Scottish nationalist political activist

Oliver Brown, circa 1970s

William Oliver Brown (1903 – 28 May 1976) was a Scottish nationalist political activist.

==Early life==
Born in Paisley, Brown studied Latin and French at the University of Glasgow before teaching French at secondary schools, spending most of his career at Whitehill Secondary School and Pollokshields Secondary School. He contributed to both the English- and French-language editions of the Grand Larousse encyclopédique, and worked both as a courier for the British Council and a broadcaster on the BBC.

He was married to the painter and illustrator Margaret Oliver Brown (1912–1990). They had a daughter, Una Ozga.

==Early political activity==
Brown was a founding member of the National Party of Scotland in 1929. He stood for the party at the 1930 East Renfrewshire by-election, becoming the first National Party candidate to hold his deposit. He stood again in East Renfrewshire at the 1931 general election, increasing his vote to 6,498. In 1934, the National Party merged into the new Scottish National Party (SNP), and Brown spoke at its first public meeting, alongside Compton Mackenzie. He was selected as a candidate for the new party at the 1935 general election, again in East Renfrewshire. Although he took 6,593 votes, on this occasion, it was just under one-eighth of the total, so he lost his deposit.

By the late 1930s, Brown had left the SNP and joined the Labour Party, serving on the executive of the Labour Council for Scottish Self-Government. He was a pacifist during World War II, and was active with Arthur Donaldson in discouraging young men from joining the Forces. In 1940, he launched the Scots Socialist journal, with Archie Lamont, Douglas Young, George Campbell Hay and Hugh MacDiarmid, acting as its editor until it ceased publication in 1949. Initially, the Scots Socialist was associated with the Scottish Secretariat Study Group, but by 1942, it was published in the name of Brown's own Scottish Socialist Party. In 1943, he affiliated the party to the SNP, but the relationship remained semi-detached, and the Scottish Socialist Party was soon acting independently once more. It remained small, based around speeches he would give from his soapbox on the corner of Sauchiehall Street and Wellington Street in Glasgow, generally with fewer than ten supporters.

In 1945, Brown published Scotlandshire: England's worst governed province. In the introduction, he claimed that he was the best-known Scottish nationalist, with a record of opposing the closure of Scottish factories. At the 1950 general election, Brown stood in Greenock as an "Irish Anti-Partitionist and Scottish Nationalist", backed by the Irish Anti-Partition League, their Greenock branch being the largest in Scotland, with over 800 members. An unusual candidate for the party, given that he was neither Irish nor Catholic, he refused to support the organisation's policy of establishing more Catholic schools in England, and took last place in the poll, with only 718 votes. Following the result, he claimed that "I appealed to the intelligent section of the electorate and the result shows that I have received their unanimous support".

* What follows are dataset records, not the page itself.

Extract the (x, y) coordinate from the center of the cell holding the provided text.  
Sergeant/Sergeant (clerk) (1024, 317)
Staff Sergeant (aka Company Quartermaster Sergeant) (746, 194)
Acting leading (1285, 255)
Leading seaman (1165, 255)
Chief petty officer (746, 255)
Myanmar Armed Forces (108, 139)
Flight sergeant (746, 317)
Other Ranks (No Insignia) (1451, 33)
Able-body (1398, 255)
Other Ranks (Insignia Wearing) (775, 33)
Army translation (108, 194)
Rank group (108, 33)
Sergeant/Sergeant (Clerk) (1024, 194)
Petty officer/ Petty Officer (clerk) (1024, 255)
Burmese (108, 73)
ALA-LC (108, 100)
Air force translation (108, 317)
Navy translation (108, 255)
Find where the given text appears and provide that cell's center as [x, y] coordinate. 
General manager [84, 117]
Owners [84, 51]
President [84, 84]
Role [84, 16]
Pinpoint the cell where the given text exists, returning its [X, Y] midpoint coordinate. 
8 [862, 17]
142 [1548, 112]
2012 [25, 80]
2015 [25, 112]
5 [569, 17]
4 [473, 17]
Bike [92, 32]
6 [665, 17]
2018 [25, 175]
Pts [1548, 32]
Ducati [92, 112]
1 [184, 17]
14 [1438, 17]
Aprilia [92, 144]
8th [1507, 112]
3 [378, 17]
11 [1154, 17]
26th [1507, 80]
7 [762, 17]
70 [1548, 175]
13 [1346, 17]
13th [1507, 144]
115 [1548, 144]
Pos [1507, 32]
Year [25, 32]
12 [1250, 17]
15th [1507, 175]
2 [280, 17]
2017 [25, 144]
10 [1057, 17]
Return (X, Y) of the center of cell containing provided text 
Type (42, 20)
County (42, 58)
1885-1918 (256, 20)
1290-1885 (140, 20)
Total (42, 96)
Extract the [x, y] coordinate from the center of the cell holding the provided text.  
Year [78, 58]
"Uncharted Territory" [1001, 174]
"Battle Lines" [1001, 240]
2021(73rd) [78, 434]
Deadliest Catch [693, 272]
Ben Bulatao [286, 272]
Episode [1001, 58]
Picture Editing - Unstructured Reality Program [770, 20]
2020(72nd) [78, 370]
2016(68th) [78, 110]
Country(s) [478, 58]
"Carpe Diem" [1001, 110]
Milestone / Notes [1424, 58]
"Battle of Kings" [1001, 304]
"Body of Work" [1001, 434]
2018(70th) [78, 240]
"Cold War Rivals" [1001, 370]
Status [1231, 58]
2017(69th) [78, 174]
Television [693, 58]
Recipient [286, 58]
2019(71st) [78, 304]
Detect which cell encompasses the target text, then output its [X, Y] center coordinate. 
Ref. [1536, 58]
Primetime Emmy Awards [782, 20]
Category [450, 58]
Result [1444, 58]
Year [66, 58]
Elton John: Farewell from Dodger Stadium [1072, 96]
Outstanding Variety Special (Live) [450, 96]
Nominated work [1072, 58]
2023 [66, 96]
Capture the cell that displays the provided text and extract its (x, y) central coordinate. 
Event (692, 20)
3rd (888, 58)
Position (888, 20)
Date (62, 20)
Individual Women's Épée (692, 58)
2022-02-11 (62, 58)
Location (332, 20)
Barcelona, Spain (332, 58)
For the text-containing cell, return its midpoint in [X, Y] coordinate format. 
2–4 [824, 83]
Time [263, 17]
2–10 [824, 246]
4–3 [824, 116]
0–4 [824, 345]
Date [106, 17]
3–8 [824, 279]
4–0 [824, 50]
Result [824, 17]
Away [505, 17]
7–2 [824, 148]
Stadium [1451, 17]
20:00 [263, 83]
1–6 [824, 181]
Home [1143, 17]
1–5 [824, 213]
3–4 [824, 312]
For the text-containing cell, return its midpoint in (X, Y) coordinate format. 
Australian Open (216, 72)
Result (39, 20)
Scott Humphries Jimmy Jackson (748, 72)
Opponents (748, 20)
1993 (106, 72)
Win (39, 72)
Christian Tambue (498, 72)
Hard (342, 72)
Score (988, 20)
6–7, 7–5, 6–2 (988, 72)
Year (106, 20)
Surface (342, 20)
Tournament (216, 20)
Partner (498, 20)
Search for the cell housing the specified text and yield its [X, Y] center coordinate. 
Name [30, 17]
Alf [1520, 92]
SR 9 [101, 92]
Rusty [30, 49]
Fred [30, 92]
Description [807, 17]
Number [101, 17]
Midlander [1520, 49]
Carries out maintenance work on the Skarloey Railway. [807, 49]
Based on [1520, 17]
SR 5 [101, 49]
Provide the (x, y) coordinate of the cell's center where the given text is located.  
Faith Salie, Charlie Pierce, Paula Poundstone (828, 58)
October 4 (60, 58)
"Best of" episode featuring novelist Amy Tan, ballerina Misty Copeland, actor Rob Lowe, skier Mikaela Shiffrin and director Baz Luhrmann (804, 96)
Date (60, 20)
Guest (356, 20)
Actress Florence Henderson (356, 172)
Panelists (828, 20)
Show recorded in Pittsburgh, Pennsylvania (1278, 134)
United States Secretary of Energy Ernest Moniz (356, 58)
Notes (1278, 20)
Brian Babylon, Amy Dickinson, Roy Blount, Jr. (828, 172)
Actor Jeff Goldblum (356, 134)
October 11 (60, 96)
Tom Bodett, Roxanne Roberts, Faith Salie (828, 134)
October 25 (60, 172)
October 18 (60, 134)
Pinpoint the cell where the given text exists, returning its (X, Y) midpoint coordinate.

==Later political activity==
Brown became President of the Scottish National Congress in 1950, this SNP split being led by Roland Muirhead. However, he disapproved of its submission to the Royal Commission on Scottish Affairs and so resigned in 1954. That year, Brown claimed £3000 in damages from the Scottish Daily Mail, after it claimed that he was linked to an unsuccessful effort to blow up a new postbox marked "EIIR", in objection to the regnal number, the new queen being the first Elizabeth to rule in Scotland. He lost the case.

At the 1959 general election, the SNP selected Brown as their Prospective Parliamentary Candidate for Hamilton. However, with the election impending, he decided not to stand, claiming that it would be a waste of time and money. The SNP instead selected David Rollo to fight the seat, but Brown resigned from the party and instead became active in the Labour Party. In 1965, he applied for readmittance to the SNP, but this was rejected by the party's National Executive. He was enthused by the SNP's victory in the 1967 Hamilton by-election, quipping that it "caused a shiver to run along the Scottish Labour benches looking for a spine to run up". That year, he founded the 1320 Club with MacDiarmid, Young, Frederick Boothby and Wendy Wood, serving as its first president. However, the club struggled, Boothby secretly founded a private army, and it ultimately dissolved into Siol nan Gaidheal.

Brown wrote a regular column for the Scots Independent until his death. In 1968, a selection of his writings were published as Witdom, with an introduction by MacDiarmid. In 1983, the Scots Independent launched the Oliver Brown Award in his memory, giving it annually to the public figure judged to have done most to advance Scotland's self-respect.